Görüldüğü üzere yılbaşı kutlaması yasaklamalarının en can alıcı yeri "din".
NOEL kutlamalarının en can alıcı yeri "din" olsa da, yılbaşı kutlamalarının esas derdi: "maksat sektör dönsün"..
Kendi kendine coşup eğleneyim diyenlerin ise hiç ama hiç derdi değil "din".
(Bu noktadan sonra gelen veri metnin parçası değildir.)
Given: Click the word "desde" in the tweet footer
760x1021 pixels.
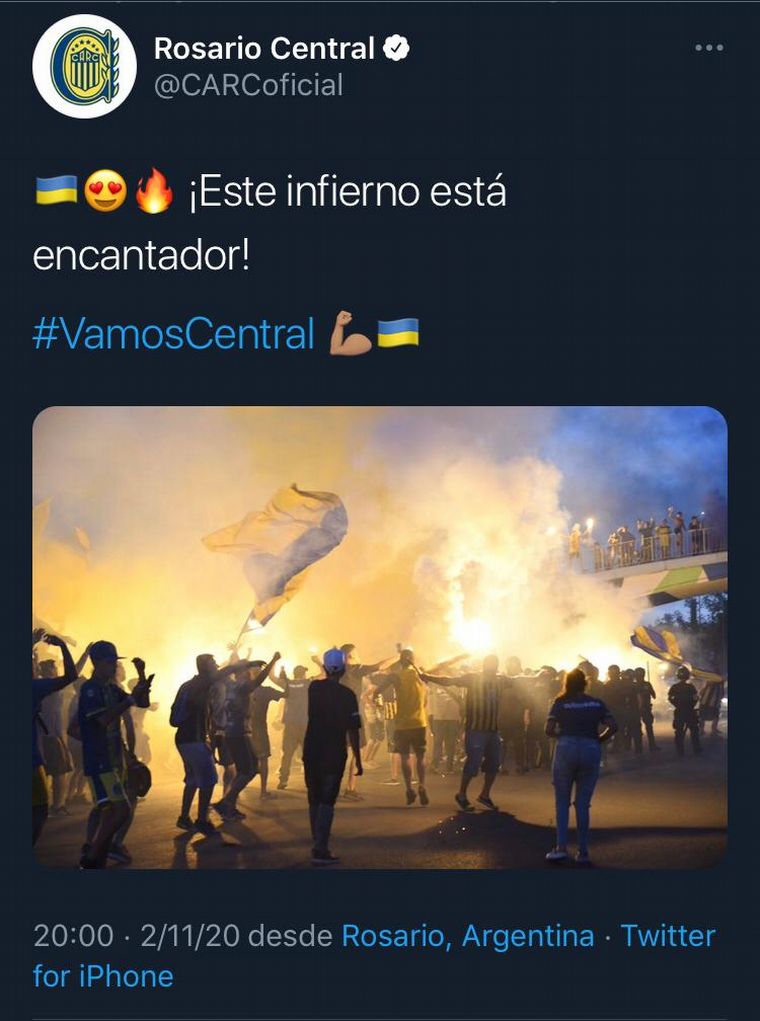Looking at the screenshot, I should tap(290, 936).
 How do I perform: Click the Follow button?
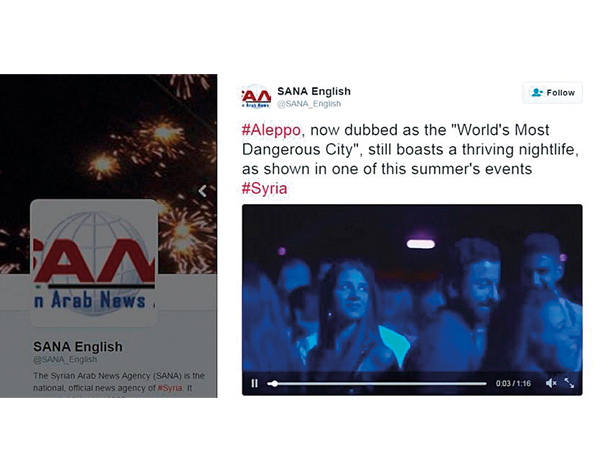pos(552,93)
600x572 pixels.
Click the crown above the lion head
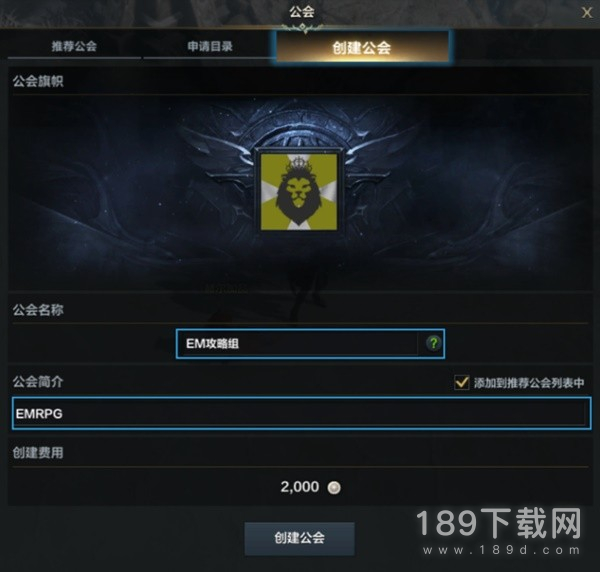299,164
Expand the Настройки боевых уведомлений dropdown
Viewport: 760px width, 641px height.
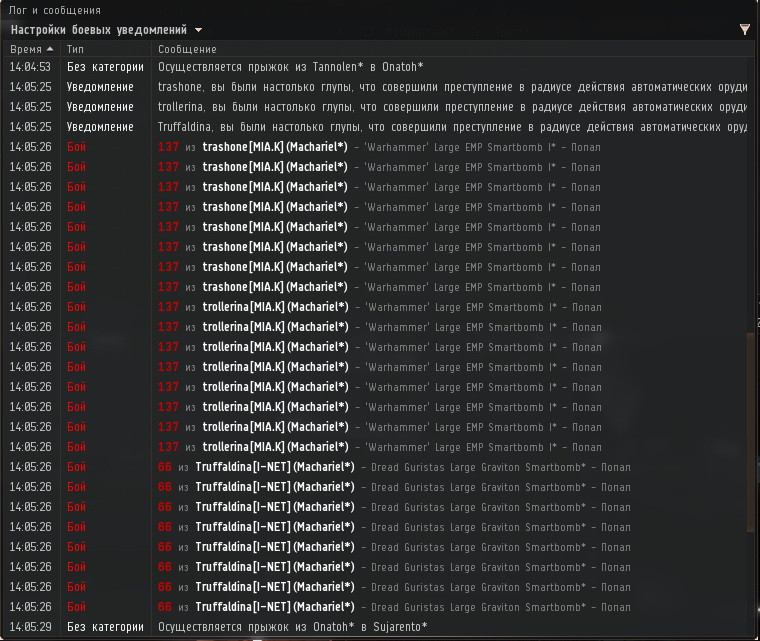tap(198, 30)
Onların tek derdi; gecenin sonunda trafiğe yakalanmadan eve kapağı atma, attıktan sonra da sabah uyanma ve hesap kesilip de sektöre ne kadar hizmet ettiklerinin belgesi olan ekstreyi gördükleri zamanki halleri.
Ötesi hikâye...
****
O yüzden bırakın insanların üzerinde din ile baskı kurmayı.
Bırakın zorla para harcatmayı.
Bırakın insanlar istedikleri gibi eğlensinler ya da eğlenmesinler.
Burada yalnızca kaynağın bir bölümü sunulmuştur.